Они зашли в «Донну Клару», он на руках, как это обычно делал Максим, занес ее в кафе и усадил на диван у окна. Заказали эклеров, кофе, мороженого – розовые шары с вкраплениями горького шоколада и печенья курабье, говорили о фильмах, которые все смотрят да обсуждают, а он, зациклившийся на работе, и не видел, и не слышал. Обещал посмотреть. Записал названия в телефон. Обещал приходить еще. Обещал звонить.
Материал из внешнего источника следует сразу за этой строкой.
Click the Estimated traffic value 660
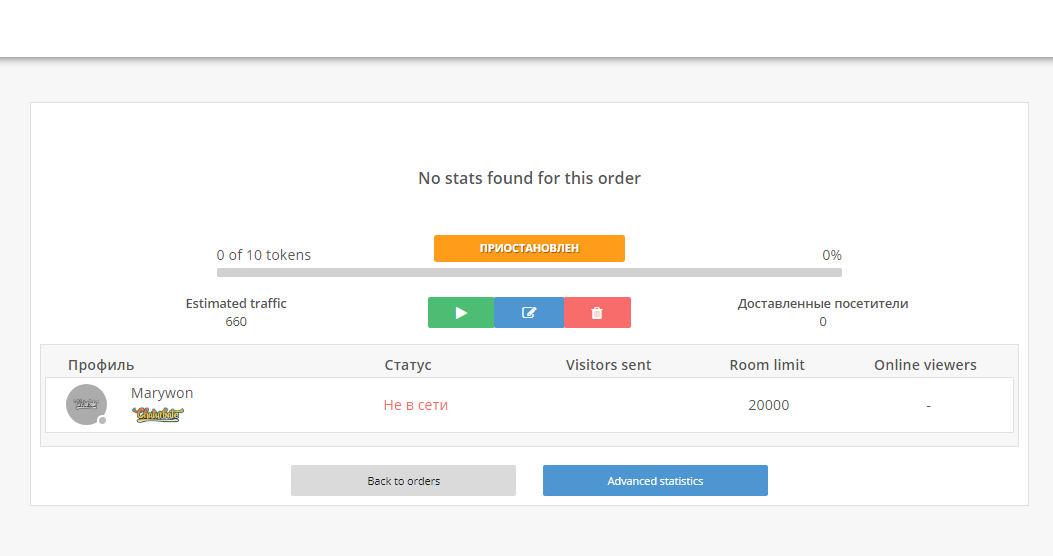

– Я тебя с Максимом подружу, вот увидишь – не разлей вода еще будете.

Он отчего-то кивнул. На душе у него было спокойно и даже радостно. Отвез ее домой, по дороге купил ей цветочков, хоть у нее и полная комната их, но то свои, а это в вазе.

Паша вернулся домой к полуночи, обнял заплаканную жену – ждала, волновалась, морги обзванивала.

– Да живой я, живой, дорогая ты моя, любимая ты моя. Дело у меня трудное было, да вот и закончилось.

– Выиграл его, доказал, что хотел?

– Ну, почти. Люди-то не пальцем деланы, белая нить, черная нить.

Она прижалась к нему и по-детски засопела в подмышку:

– Голодный?

– Поел бы. Я тебе вот что сказать хотел: ты, давай, иди учись, если тебе надо, я же не дикарь, чтобы на цепи тебя держать. Да и мне интересно будет, чему там учат, и дочке рассказывать будешь.

Этой ночью они уснули обнявшись, а не как обычно – спина к спине. Уснули сразу, юркнули в сны, он в свои прохладные дали с женщинами и мужчинами, сидящими у камина, а она во времена почти прошедшей уже юности, где она не дочитала и не  доучила, но теперь она нагонит, выучит, все-все разберет, теперь она станет совсем другой, не такой, как эти товарки на детской площадке, тупые, сонные, примитивные, говорящие только о том, как «мы покакали» и «с каким трудом у нас режется первый зуб».Ɔ.